Friday, June 30, 2006

Offer the Gift June 30

“Offer the gift.” Matthew 8:4

Let us pray: God, help us to protect the New Jerusalem where your Son dwells from all attacks by the temptation to sin or shirk our Christian duty to act in response to your love. Give us the faith to turn to you for help when we are under siege as well as when we are too comfortable.

Jesus, pour out your unconditional love on us when we hand our problems over to you through obedience in faith. Do not allow us to test you but to trust you.

Holy Spirit, help us to listen to what Jesus expects of us. Give us the strength to respond in love, in word and in deed to the mission Christ sends us forth to accomplish. Amen.

Study

http://www.usccb.org/nab/063006.shtml

In today’s readings, we see the social order attacked by external forces and internal disease and a challenge to act laid before our conscience.

In the reading from the Hebrew Bible, political opponents and military forces advance against Jerusalem, surround the city and attack it. The people in the city suffer famine and the leaders flee only to be captured, killed or taken prisoner. The poor are spared and left behind to work in the vineyards and farms.

In the Good News, the leper in Jesus’ social order is an outcast from society. He turns to Jesus with love and respect and trust. Faith like this opens the path to the cure provided by the boundless and unconditional love of Jesus. Jesus reaches back to the leper. Once cleansed, Jesus sends the leper out on a mission of action and purification that restores him back into community. The Leper exhibits his faith in Jesus so Jesus chooses to act and then asks the leper to act.

We are assaulted physically, mentally, emotionally and socially every day that we encounter evil or blind indifference in ourselves, in our family, in our community, in the Church, in our nation and in the world.

What has you under siege? Stress from work? Flood damage? Health problems? Family issues? Problems at work or at school? For what do we hunger and starve? Can we stand in solidarity with the poor, left behind to tend to the land in servitude?

How do we see ourselves as the leper in today’s Good News? Is there something that is eating away at your physical body or your mental sharpness or keeping you from fully experiencing the joy of Christian community? Where can we turn for purification? How can we welcome Jesus into our lives? How can stop from fleeing the mission Jesus is asking us to undertake?

In St. Therese's writings on The Little Way, we learn that all are called to holiness at all times including when we are the proverbial lepers. The path to such holiness (piety) requires pruning, stripping oneself to put off the old ways and put on the new person in Christ. Dorothy Day wrote of St. Therese: “She knew that she had ‘to die in order to live’ and that every wound meant a killing of the ego.” She was aiming for that perfection in which she would say with St. Paul, “It is now no longer I that live, but Christ lives in me.”

Human nature is transfigured once the choice is made to respond with faith like the leper or St.
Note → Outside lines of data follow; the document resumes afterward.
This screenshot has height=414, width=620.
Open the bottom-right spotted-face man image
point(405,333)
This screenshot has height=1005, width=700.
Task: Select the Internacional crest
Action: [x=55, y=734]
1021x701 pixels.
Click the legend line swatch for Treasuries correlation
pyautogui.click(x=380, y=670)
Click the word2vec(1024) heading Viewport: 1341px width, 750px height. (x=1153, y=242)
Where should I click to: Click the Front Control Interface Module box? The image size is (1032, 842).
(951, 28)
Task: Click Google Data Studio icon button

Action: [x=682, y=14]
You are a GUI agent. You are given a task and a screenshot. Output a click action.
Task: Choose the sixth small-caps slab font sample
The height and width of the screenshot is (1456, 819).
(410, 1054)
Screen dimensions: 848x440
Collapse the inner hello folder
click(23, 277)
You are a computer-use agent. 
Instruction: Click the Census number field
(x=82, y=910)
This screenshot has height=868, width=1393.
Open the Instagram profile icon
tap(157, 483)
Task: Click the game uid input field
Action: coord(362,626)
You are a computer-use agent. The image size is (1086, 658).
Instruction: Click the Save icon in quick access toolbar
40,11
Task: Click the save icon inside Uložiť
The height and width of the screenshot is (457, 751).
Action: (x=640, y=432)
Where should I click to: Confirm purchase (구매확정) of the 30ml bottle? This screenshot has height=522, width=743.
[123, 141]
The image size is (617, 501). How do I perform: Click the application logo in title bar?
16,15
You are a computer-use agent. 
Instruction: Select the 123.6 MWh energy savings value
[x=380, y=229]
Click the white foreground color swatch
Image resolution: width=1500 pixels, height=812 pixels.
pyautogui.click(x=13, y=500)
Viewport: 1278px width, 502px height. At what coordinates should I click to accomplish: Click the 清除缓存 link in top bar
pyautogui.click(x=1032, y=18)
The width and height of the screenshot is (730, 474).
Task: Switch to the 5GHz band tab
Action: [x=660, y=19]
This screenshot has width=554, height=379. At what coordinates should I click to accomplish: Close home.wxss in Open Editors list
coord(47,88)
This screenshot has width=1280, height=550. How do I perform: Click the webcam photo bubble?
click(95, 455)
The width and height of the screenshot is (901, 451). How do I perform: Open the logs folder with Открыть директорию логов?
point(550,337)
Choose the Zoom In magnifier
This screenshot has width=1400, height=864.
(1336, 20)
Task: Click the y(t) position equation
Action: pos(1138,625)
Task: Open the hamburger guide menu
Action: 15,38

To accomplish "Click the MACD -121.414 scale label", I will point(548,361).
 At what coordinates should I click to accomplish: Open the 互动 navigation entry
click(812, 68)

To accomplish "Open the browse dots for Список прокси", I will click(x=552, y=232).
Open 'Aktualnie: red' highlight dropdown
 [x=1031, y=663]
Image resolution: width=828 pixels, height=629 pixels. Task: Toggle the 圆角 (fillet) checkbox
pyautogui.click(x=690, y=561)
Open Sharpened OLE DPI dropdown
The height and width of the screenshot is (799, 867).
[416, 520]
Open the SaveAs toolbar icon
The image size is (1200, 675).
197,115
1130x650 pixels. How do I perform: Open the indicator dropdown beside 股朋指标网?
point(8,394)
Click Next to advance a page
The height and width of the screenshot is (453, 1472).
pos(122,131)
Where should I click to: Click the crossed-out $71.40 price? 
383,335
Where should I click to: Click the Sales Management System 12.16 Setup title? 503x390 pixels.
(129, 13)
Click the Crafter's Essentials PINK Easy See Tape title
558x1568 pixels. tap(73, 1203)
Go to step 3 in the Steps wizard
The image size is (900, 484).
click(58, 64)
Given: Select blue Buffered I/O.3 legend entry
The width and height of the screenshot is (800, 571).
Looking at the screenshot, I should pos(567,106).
Therese – “Be it done to me according to your Word” – and follow Jesus. It is a choice that must be remade each day in order to respond to grace, to grow into the new person described in the Scriptures.Today’s readings and St. Therese teach us the necessity of knowing and loving God first, and then ‘all these things shall be added unto you.’ All these happy loves of physical health, the necessities of life like food, clothing and shelter, union with the community of family, friends, and those we love from faith and action.

Action

In his homily last week, Bishop Thomas Gumbleton had a message of action for the congregation in Detroit as well as for us. “Each one of us is called to become that new creation, to grow into the fullness of who we are as disciples of Jesus, who live with Jesus within us. Each of us is called to carry on his work. Jesus is in our midst. That’s what we hear so powerfully in the Gospel -- that Jesus is in our midst, most of all because Jesus lives within each one of us. “Let us renew our own commitment to grow as a disciple of Jesus, to grow more fully into him, to carry on his work.”

Bishop Gumbleton challenged his congregation and us “to stand up as Jesus did” with the leper and be the one who reaches out to the outcast and unloved. As we do that, what Jesus did long ago to that leper will begin to happen within our community more and more. The outcasts will be restored to communion with the community, reconciliation and purification will come about, and our church will grow in love as we accept the mission that Christ’s unconditional love sends us out to accomplish.